Closed EleBern closed 1 year ago
Hi EleBern, There seem to be two conflicts using conda with NetPyNE. 1) First, you can run tutorial 8 without calling mpi. For example,
nrniv -python tut8_batch.py
will actually provide all the information about submitting jobs, but when NetPyNE actually picks up the first, it gets frozen. This seems to arise from the management of stdout and stderr in Conda environment. So, here there are two options:
1a) Comment the lines associated to write the stdout and stderr when finalizing the jobs (lines 82 and 83 of the "runJob" method in "grid.py" within the "batch" package). But maybe best is to... 1b) Run the program as "conda run". So in your conda prompt terminal, you should write
conda run nrniv -python tut8_batch.py
In this case, by default "conda run" buffers all I/O and so you get all jobs done, but the communication with you is displayed at the end.
2) Second, as soon as the above issue is solved, a new one arises with mpi. In this case, you can run all as "conda run". For example,
mpiexec -n 4 conda run nrniv -python -mpi tut8_batch.py or conda run mpiexec -n 4 conda run nrniv -python -mpi tut8_batch.py
and you get all the results (otherwise, without "conda run", you get n-1, being n the number of processes). But you don't get any feedback and actually you won't get the control again. It seems that the subprocesses opened in each processor do provide something that Conda misses up and NetPyNE keeps waiting for something that never comes.

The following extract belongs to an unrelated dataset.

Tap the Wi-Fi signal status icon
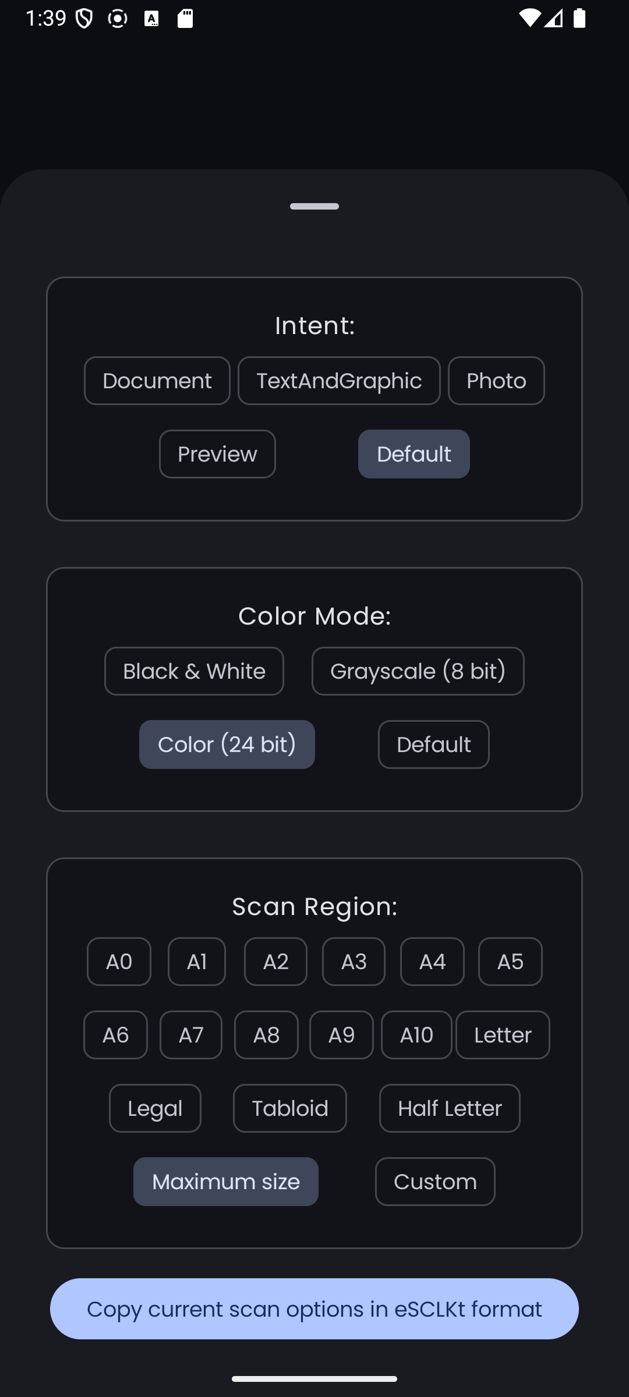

Short story with conda. Use "conda run". Without mpi, everything works fine but the communication is got at the end. With mpi, you get everything written on files, but the communication is never displayed (and you should stop the program because it gets stuck in a neverending while). All the best,
Eugenio
Hi Eugenio,
Thank you very much for your detailed answer.
Best wishes, Eleonora
On Tue, Apr 26, 2022, 01:31 urdapile @.***> wrote:
Hi EleBern, There seem to be two conflicts using conda with NetPyNE.

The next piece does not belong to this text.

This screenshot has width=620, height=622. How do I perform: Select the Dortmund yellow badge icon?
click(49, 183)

- First, you can run tutorial 8 without calling mpi. For example,
nrniv -python tut8_batch.py
will actually provide all the information about submitting jobs, but when NetPyNE actually picks up the first, it gets frozen. This seems to arise from the management of stdout and stderr in Conda environment. So, here there are two options:
1a) Comment the lines associated to write the stdout and stderr when finalizing the jobs (lines 82 and 83 of the "runJob" method in "grid.py" within the "batch" package). But maybe best is to... 1b) Run the program as "conda run". So in your conda prompt terminal, you should write
conda run nrniv -python tut8_batch.py
In this case, by default "conda run" buffers all I/O and so you get all jobs done, but the communication with you is displayed at the end.
- Second, as soon as the above issue is solved, a new one arises with mpi. In this case, you can run all as "conda run". For example,
mpiexec -n 4 conda run nrniv -python -mpi tut8_batch.py or conda run mpiexec -n 4 conda run nrniv -python -mpi tut8_batch.py
and you get all the results (otherwise, without "conda run", you get n-1, being n the number of processes). But you don't get any feedback and actually you won't get the control again. It seems that the subprocesses opened in each processor do provide something that Conda misses up and NetPyNE keeps waiting for something that never comes.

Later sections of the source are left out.